Желтая стена противно скрипела под зубами, но крошилась. Под лапы осыпалась сахарная стружка, уши перемазаны в шоколаде, один зуб сломан, а стена из тростникового прессованного сахара всё не поддаётся. Шоколадные ставни сломались, но не опали, а повисли грустными сосульками.
Кроль топнул широкой лапой, сплюнул на вафельный пол последний целый зуб, уставился на крохотную дырочку и прошамкал:
- Засадить пасхального кхолика в сладхую тюхму! Ха они смехти моей хотят! Ненавижу шоколад!
Кроль еще раз оглядел стену, дернул шоколадным ухом и поплёлся назад, к леденцовой койке, оставлять на ее сладкой и липкой поверхности свою последнюю шерсть.
Нежно-розовый кроличий зад свесился с края сладкой кровати. Сокамерники сочувственно на него поглядели и продолжили дожевывать его шляпу.
Шляпа была новой, сплетённой из ромашек, потому коровки с радостью принялись ее доедать.

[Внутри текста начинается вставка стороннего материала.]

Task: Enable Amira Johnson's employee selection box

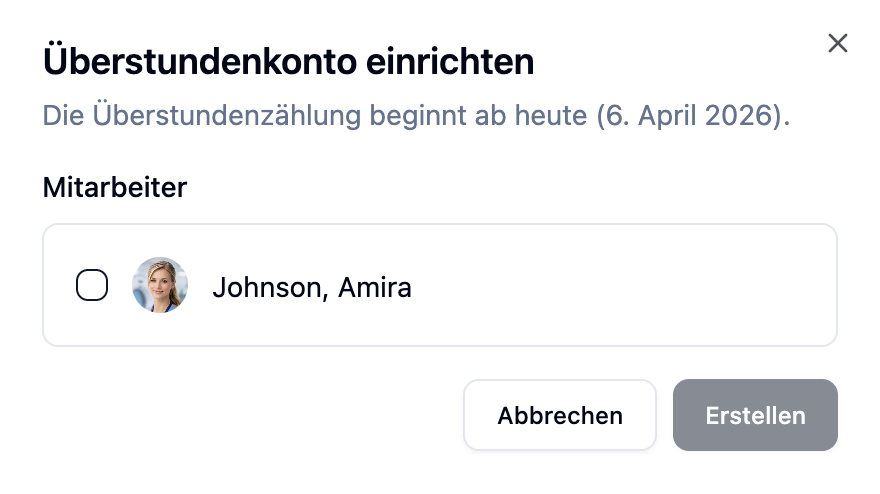Action: pos(92,286)
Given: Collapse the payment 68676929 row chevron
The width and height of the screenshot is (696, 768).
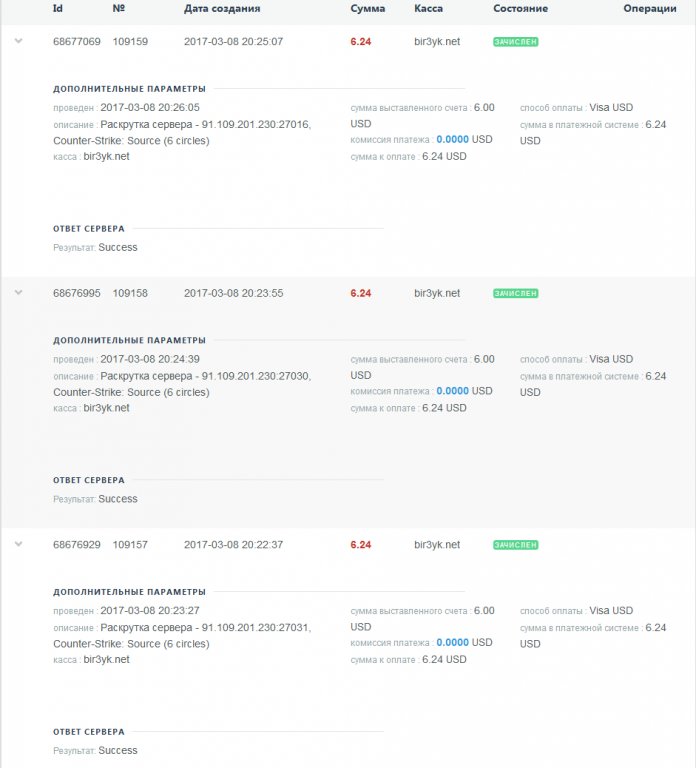Looking at the screenshot, I should coord(18,544).
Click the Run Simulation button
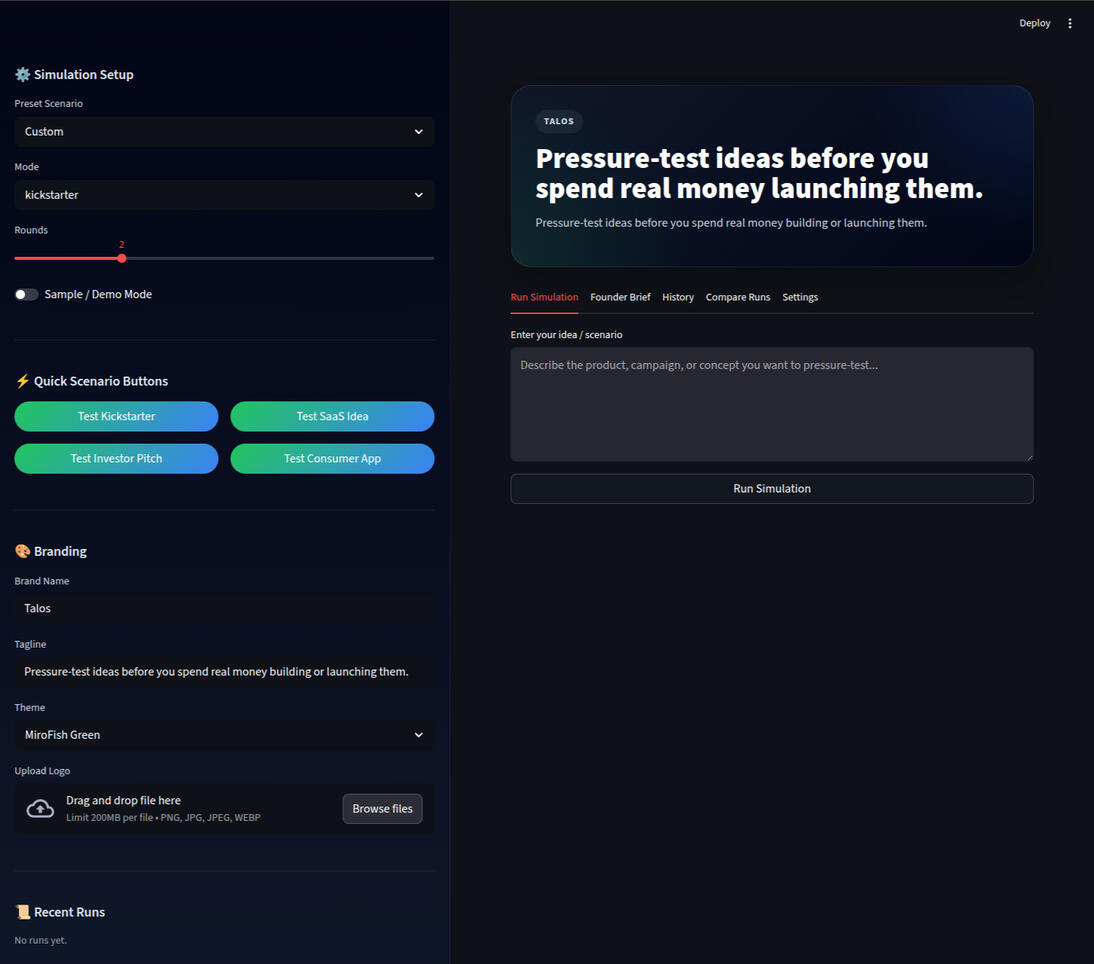This screenshot has width=1094, height=964. tap(772, 488)
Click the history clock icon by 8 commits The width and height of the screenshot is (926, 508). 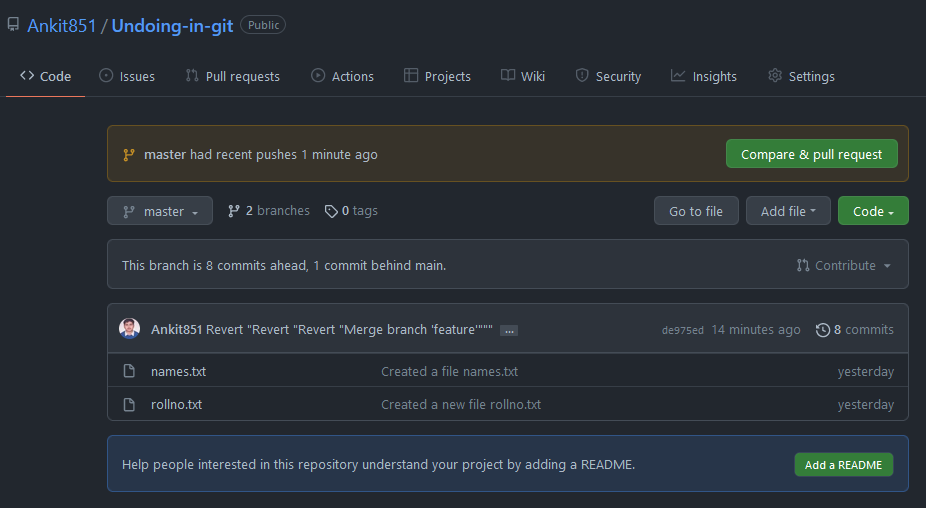pyautogui.click(x=822, y=329)
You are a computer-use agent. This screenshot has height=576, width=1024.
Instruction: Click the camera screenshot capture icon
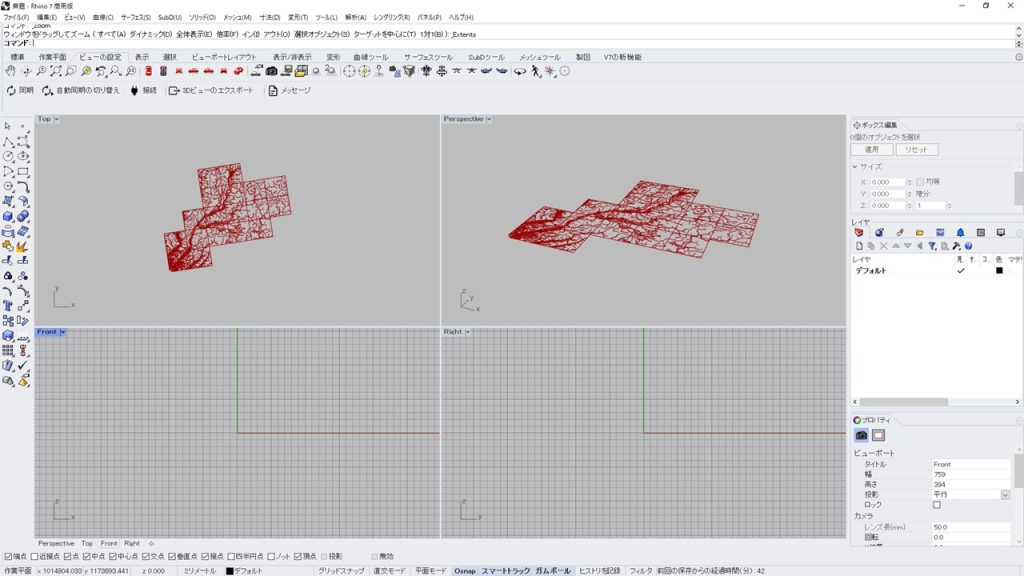pos(271,71)
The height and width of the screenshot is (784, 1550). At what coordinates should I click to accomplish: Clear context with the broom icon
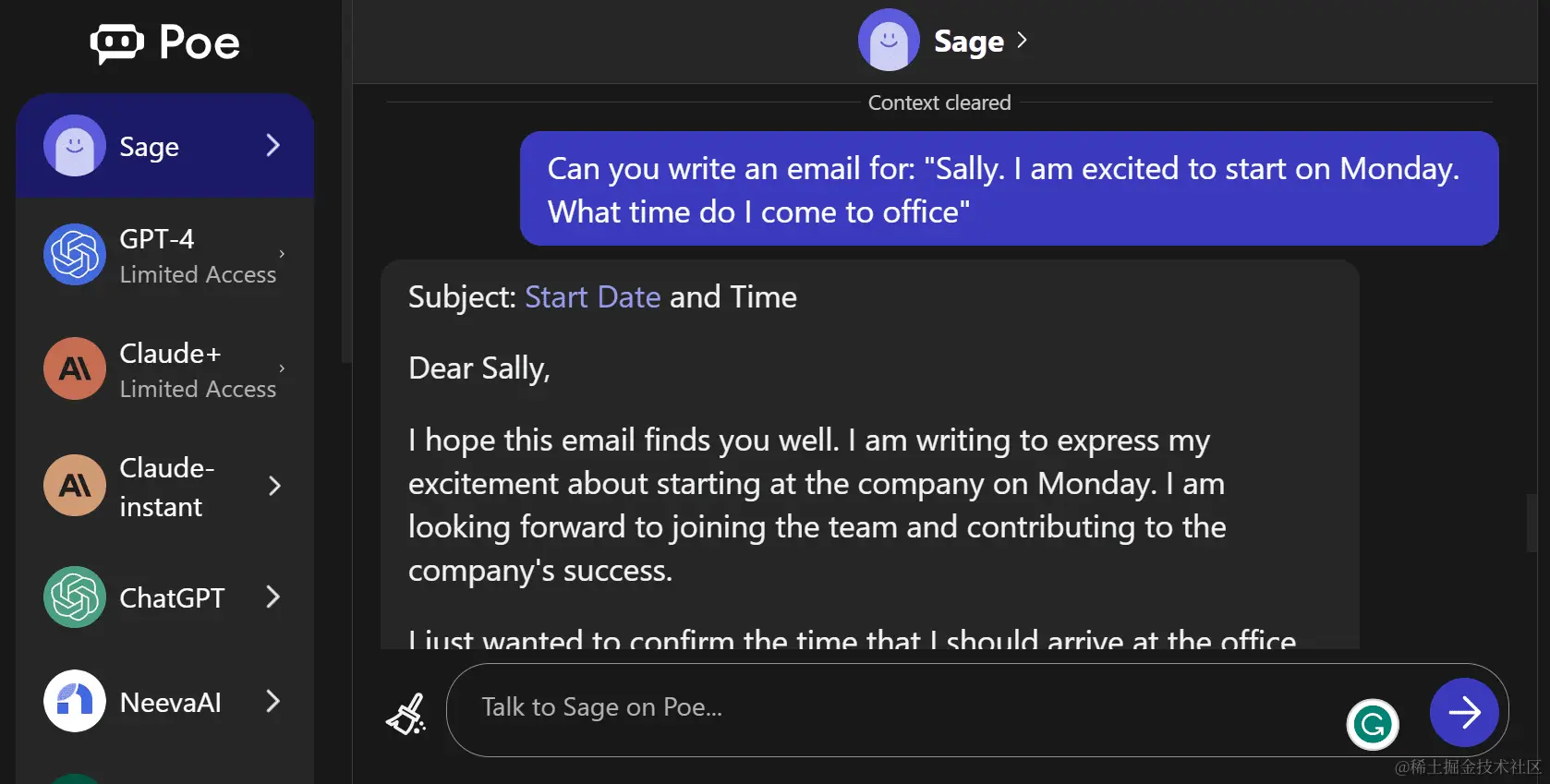pyautogui.click(x=406, y=714)
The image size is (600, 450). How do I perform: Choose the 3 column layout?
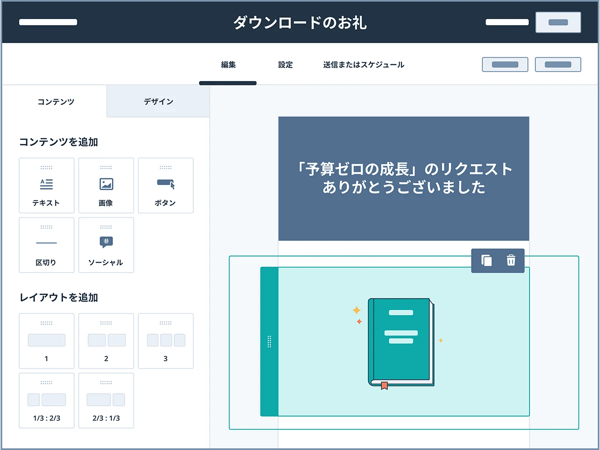[x=165, y=342]
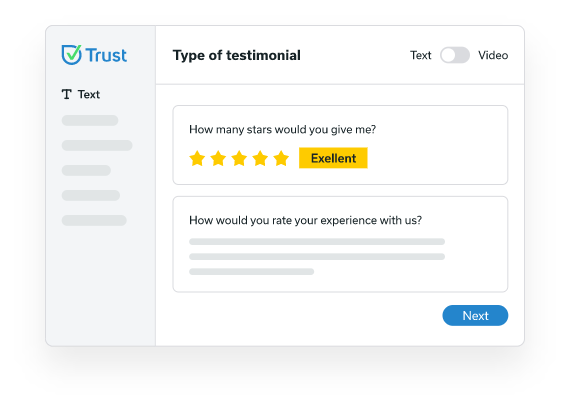Choose the Text label beside the switch
The height and width of the screenshot is (412, 570).
(x=421, y=55)
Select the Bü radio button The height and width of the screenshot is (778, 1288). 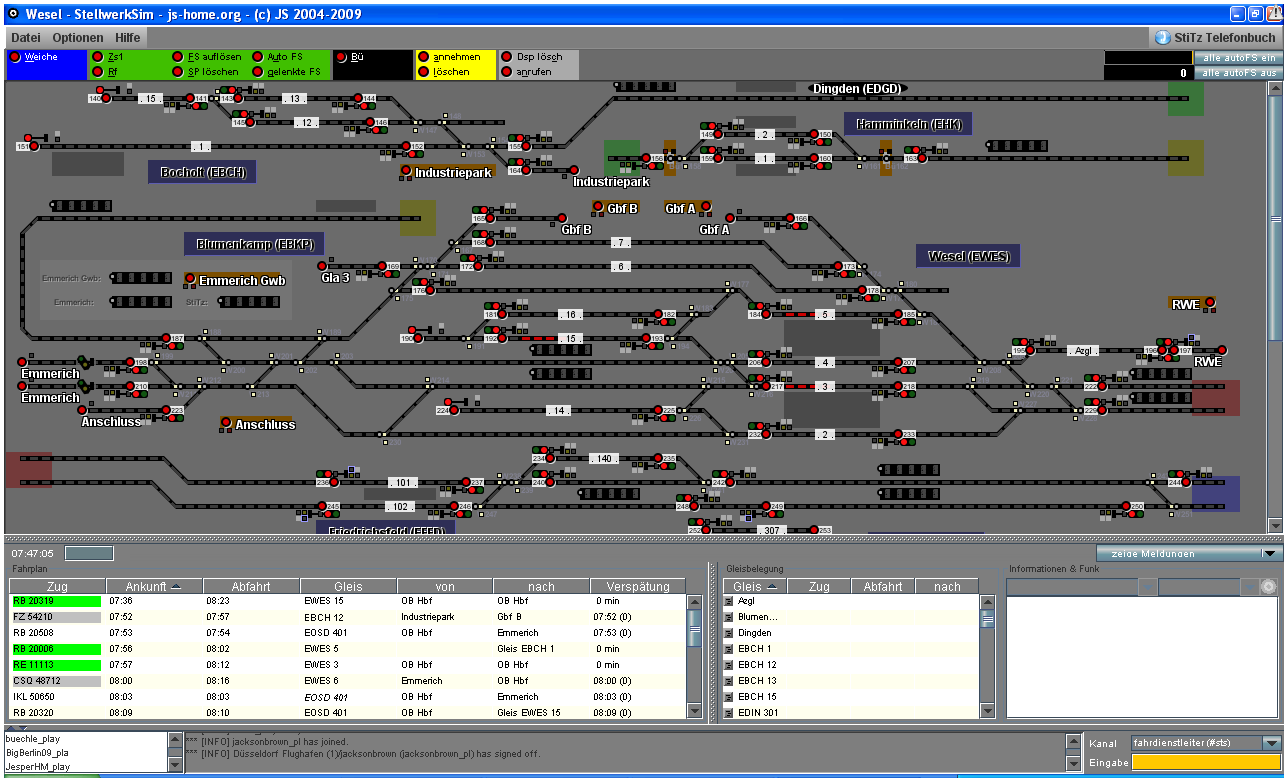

- Слышь, Сгущенка, а чего это наш Кроль расстроился? - Кофейная коровка вопросительно уставилась на розовый зад, еле прикрытый белым куцым хвостиком.
- А он пасхальные яйца побил. Вот сюда и засадили. А Кроли ведь шоколад не любят, - молочная скосила глаз на пиджачок Кроля и только к нему потянулась, как получила мощной лапой по морде.
- А ну, стоять, бояться! Последнее не дам! Прожорливые гады!
Кроль замахнулся осколком от кровати и поскользнулся, упал на пол мордой вниз, дёрнул ухом и затих.
- Кажись, того, - коровки переглянулись.
Через минуту Кроль был уже и без пиджака, и без туфель, и без тросточки.